Ash Patel, country manager for UK & Ireland at Stonesoft comments on the recent hack on Hertfordshire Police’s website,
“The most worrying aspect of this attack is that the hackers only made themselves known once they had have achieved what they set out to. This raises an important question as to what other damage may have been caused and whether any other data was stolen that the force is currently not aware of. Furthermore, the organisation should think about potential Trojans that may have been left as sleepers in the database/network.
“It is becoming very concerning about the sheer number of government/public sector sites that have been compromised recently. This is not sending a positive message to organisations which are looking to do business in the UK. And, in turn, is damaging the reputation of UK PLC.
“Public sector organisations need to understand that, by hosting sites with third parties or outsourcing such important services to system integrators, does not take responsibility away from those who are employed to ensure the security of “our” data. It is time that it was made clear that the responsibility lies with the government and its employees in the same way that the nation’s security lies with the armed forces.
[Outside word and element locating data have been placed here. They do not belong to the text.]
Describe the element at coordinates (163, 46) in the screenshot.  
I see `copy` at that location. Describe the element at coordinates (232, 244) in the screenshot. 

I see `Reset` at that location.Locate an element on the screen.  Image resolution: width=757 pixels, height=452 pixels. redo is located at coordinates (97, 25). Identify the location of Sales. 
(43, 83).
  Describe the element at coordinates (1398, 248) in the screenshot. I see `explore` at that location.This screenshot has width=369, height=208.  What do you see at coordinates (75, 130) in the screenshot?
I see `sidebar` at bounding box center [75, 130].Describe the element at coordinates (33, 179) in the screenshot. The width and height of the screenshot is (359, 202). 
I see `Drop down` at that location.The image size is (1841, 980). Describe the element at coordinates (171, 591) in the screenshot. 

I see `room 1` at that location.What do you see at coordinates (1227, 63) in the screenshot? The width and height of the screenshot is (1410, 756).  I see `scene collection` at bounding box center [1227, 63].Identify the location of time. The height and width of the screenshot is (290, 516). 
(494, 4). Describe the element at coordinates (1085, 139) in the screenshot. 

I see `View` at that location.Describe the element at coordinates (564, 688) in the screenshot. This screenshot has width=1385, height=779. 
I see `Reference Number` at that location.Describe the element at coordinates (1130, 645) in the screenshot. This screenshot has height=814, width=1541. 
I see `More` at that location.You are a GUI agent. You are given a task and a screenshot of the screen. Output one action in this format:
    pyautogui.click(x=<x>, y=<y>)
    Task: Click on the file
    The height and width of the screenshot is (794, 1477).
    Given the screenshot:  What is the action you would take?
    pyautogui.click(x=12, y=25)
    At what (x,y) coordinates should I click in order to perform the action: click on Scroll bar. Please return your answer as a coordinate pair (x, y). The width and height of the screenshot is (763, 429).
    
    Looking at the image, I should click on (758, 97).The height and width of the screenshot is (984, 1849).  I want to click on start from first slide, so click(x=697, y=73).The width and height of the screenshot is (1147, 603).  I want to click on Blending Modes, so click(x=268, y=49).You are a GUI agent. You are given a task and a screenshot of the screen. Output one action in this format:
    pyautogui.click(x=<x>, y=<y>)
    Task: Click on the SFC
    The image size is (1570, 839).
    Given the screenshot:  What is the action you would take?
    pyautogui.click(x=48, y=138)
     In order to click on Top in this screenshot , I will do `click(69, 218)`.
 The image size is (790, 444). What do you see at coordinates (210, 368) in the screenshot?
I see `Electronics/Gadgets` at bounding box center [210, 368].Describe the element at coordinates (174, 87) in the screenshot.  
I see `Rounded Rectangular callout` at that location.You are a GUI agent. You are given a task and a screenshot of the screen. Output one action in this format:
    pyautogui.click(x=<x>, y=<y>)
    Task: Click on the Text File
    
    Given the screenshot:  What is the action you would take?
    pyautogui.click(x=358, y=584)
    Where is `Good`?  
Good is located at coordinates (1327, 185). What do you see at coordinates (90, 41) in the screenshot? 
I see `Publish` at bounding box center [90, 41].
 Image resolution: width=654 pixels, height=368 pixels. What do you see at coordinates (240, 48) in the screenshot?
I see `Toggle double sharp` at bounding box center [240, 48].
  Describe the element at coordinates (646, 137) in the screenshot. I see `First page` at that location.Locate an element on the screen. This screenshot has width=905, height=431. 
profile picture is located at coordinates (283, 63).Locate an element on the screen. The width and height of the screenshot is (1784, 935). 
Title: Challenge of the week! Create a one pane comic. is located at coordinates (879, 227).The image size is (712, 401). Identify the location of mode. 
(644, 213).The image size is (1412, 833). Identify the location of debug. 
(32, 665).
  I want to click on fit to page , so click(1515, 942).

“It is also important to note that Hertfordshire Police’s website was externally hosted and this, as always, highlights that when employing this parties to host sites, the first and most important question that should be asked is with regards to security, after which can come questions around cost and availability. This is even more so the case when the organisations are of public interest.
“Today this may only be a defaced website and a few passwords but tomorrow this could compromise people’s lives.”